▸ **TEXT UNDER STUDY**
---*---

On Wednesday, May 29, McGill University will celebrate convocation by awarding diplomas to a law class who did not receive grades for their last term of work and who therefore did not meet the graduation requirements of the diploma. In doing so, McGill is violating its own statutes and regulations. Normally, the Faculty Council must review the grades and vote on their adoption, and do the same for the list of graduating students, before degrees can be awarded. For the first time in the history of the Faculty, this was not done.
This situation is not without consequences for “graduated” law students who will seek to obtain professional credentials, because they will receive a piece of paper which cannot attest to the obtaining of a diploma.
This unprecedented violation of the conditions for obtaining a diploma can be explained by a single reason: McGill has refused to negotiate for four weeks while its law professors are on strike. The McGill administration preferred to devote its efforts to circumventing the rules specific to graduation rather than negotiating a collective agreement in good faith.
The McGill Association of Law Professors (AMPD) is the first faculty union in the history of McGill University, and its administration has fought our existence tooth and nail. It is using public funds to challenge the accreditation granted by the Administrative Labor Tribunal of Quebec on November 7, 2022. The AMPD is seeking to negotiate its first collective agreement since that date. Yet the McGill administration is dragging its feet and asking us to wait until 2025 for an agreement, which is why we ultimately chose to strike. On April 9, the AMPD warned the administration that, without an agreement in principle, an indefinite strike would begin on April 24.
This schedule aimed not to interrupt classes and exams, but only the correction and awarding of grades. Hence the response from the McGill administration: we will ignore your strike and pretend that we can issue degrees without you.

---*---

▸ **TO DO**
1. Decide whether each statement agrees with the text on the McGill law strike, answering yes or no and quoting the words that decide it. (a) The AMPD told the administration on April 9 that an indefinite strike would start on April 24. (b) The Faculty Council reviewed and voted on the grades for this class's last term. (c) The strike schedule was meant to interrupt classes and exams.
2. List every date or year that appears in the text on the McGill law strike.
3. Write out the words of the text on the McGill law strike between "On Wednesday, May" and "of a diploma.", inclusive.
The lines after this point come from a different source than the text on the McGill law strike.

▸ **DATA PROVIDED**
---*---

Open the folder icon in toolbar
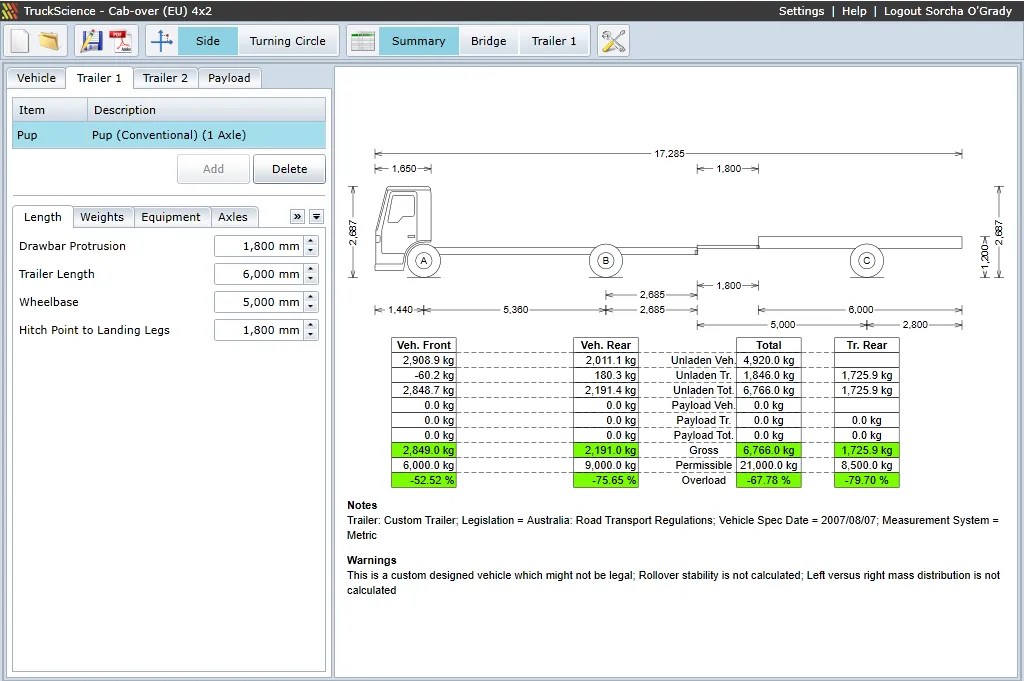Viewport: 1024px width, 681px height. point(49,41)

---*---

▸ **ANSWERS BY ITEM NUMBER**
1.
(a) Yes: "On April 9, the AMPD warned the administration that, without an agreement in principle, an indefinite strike would begin on April 24."
(b) No: "For the first time in the history of the Faculty, this was not done."
(c) No: "This schedule aimed not to interrupt classes and exams, but only the correction and awarding of grades."

2.
Wednesday, May 29
November 7, 2022
2025
April 9
April 24

3.
On Wednesday, May 29, McGill University will celebrate convocation by awarding diplomas to a law class who did not receive grades for their last term of work and who therefore did not meet the graduation requirements of the diploma. In doing so, McGill is violating its own statutes and regulations. Normally, the Faculty Council must review the grades and vote on their adoption, and do the same for the list of graduating students, before degrees can be awarded. For the first time in the history of the Faculty, this was not done.
This situation is not without consequences for “graduated” law students who will seek to obtain professional credentials, because they will receive a piece of paper which cannot attest to the obtaining of a diploma.